Nancy (B.S. '80) and Ron McFarlane (B.S. '80) established the professorship in 2008 in recognition of the education they received at the School of Pharmacy. They established their business, MedProRx Inc., in Raleigh, N.C., in 2002.
A specialty infusion pharmacy, MedProRx focuses on treatment for bleeding, autoimmune neuromuscular and rheumatologic disorders and other chronic conditions. Brophy's primary research, which he has presented nationally and internationally, is in the areas of thrombosis, hemostasis and blood coagulation disorders in special populations.
"I appreciate that the school gave me a chance at a career in pharmacy," Ron McFarlane said. "The dean of admissions at that time, Eugene White (B.S. '56), probably took a calculated risk by admitting me in the first place. Nancy and I both appreciate the opportunities the School of Pharmacy afforded us. We're excited and happy to help."
Professors in the School of Pharmacy are accomplishing a lot in the realm of research, as well as educating future pharmacists, Ron McFarlane said. The two are not mutually exclusive, he noted. "It's all about what research does in the community, how it helps shape the way health care is delivered in the community."
Using the bench-to-bedside analogy, Ron McFarlane said the bottom line is community practice.
"If people ask why I care [about research], I would say that ultimately it is going to help my grandma better manage her blood pressure," he said.
The McFarlanes hope to fund additional professorships and to encourage former classmates to consider the school in their planned giving. "Everyone can make an impact by giving back," he said.
Outright gifts to the annual fund support current needs such as student scholarships, while planned gifts, such as bequests or insurance policies, can secure the future of the school.
"As state funding for higher education continues to decline, we as alumni can ensure that today's pharmacy students are receiving the same high-quality experience that we did as students," Ron McFarlane said.

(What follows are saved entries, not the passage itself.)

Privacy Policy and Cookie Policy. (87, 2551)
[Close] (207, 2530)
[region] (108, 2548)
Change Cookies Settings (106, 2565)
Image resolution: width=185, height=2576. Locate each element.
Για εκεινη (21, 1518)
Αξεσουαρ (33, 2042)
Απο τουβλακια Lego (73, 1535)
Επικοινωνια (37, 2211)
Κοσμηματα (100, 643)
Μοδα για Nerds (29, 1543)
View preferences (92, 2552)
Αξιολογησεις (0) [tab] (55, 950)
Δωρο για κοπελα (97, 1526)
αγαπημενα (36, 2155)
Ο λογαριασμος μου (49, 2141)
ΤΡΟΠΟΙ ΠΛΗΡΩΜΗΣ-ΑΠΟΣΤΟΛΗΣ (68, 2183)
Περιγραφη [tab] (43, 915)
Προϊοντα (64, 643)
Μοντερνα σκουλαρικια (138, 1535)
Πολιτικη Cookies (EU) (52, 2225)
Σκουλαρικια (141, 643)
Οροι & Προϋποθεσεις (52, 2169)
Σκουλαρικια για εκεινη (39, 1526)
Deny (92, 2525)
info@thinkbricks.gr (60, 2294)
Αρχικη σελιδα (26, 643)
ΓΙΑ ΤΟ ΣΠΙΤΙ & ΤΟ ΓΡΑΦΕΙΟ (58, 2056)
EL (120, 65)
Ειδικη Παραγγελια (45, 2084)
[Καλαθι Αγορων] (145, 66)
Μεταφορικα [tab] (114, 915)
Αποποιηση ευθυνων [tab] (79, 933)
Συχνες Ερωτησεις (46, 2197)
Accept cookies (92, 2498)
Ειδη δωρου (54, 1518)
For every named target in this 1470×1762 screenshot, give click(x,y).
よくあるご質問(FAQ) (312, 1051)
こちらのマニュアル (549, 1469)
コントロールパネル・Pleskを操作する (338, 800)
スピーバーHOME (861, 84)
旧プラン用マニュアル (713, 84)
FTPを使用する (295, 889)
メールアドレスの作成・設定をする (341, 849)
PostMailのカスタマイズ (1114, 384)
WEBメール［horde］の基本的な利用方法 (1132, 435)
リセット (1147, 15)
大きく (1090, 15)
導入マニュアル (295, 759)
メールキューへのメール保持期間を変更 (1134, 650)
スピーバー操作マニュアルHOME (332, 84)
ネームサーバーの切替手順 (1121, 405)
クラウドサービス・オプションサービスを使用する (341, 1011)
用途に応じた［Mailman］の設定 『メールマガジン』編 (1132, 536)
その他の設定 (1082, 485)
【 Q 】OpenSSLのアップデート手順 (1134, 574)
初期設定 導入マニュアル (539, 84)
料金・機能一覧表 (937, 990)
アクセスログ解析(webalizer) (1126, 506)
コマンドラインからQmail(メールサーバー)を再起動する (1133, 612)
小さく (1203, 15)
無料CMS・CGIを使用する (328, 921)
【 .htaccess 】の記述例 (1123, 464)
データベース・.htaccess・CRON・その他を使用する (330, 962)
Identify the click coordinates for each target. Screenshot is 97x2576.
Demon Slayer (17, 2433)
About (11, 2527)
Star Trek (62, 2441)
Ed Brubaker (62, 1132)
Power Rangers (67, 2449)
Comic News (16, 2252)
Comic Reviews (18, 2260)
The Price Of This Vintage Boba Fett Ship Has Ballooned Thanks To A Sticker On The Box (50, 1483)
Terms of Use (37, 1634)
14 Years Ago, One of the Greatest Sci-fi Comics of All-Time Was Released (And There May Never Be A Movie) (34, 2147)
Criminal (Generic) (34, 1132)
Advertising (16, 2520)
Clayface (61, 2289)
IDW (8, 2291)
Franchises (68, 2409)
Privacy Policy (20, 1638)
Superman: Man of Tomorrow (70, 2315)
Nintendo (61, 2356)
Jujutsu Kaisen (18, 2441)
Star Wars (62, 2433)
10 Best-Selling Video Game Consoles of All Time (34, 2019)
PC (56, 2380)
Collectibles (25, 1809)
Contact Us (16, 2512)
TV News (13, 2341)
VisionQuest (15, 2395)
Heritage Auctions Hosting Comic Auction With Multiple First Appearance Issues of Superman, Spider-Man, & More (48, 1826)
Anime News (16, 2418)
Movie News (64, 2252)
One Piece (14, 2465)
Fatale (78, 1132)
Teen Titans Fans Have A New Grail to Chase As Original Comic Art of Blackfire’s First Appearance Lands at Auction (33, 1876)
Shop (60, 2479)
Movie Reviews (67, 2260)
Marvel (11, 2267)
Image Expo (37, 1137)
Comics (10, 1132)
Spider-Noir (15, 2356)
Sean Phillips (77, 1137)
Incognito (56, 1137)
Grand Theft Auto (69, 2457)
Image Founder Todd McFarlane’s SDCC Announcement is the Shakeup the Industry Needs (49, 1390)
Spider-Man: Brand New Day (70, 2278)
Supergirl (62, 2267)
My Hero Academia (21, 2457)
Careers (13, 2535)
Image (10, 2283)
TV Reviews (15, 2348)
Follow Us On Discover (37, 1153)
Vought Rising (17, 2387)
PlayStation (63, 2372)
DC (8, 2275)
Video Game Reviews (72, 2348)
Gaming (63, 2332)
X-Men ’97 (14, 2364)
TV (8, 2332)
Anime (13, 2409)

Professorships can honor or memorialize faculty, family or friends, said School of Pharmacy Dean Victor Yanchick, Ph.D. Among the areas that might be of interest to potential supporters, he said, are community pharmacy practice, geriatrics, infectious disease, cancer, pediatrics and pharmacogenetics.
Brophy, who originally joined the faculty in 1996, speaks highly of the McFarlanes, both professionally and personally.
"They have done extraordinarily well," he said, "and they are very nice and awfully warm. I am very much honored by the professorship."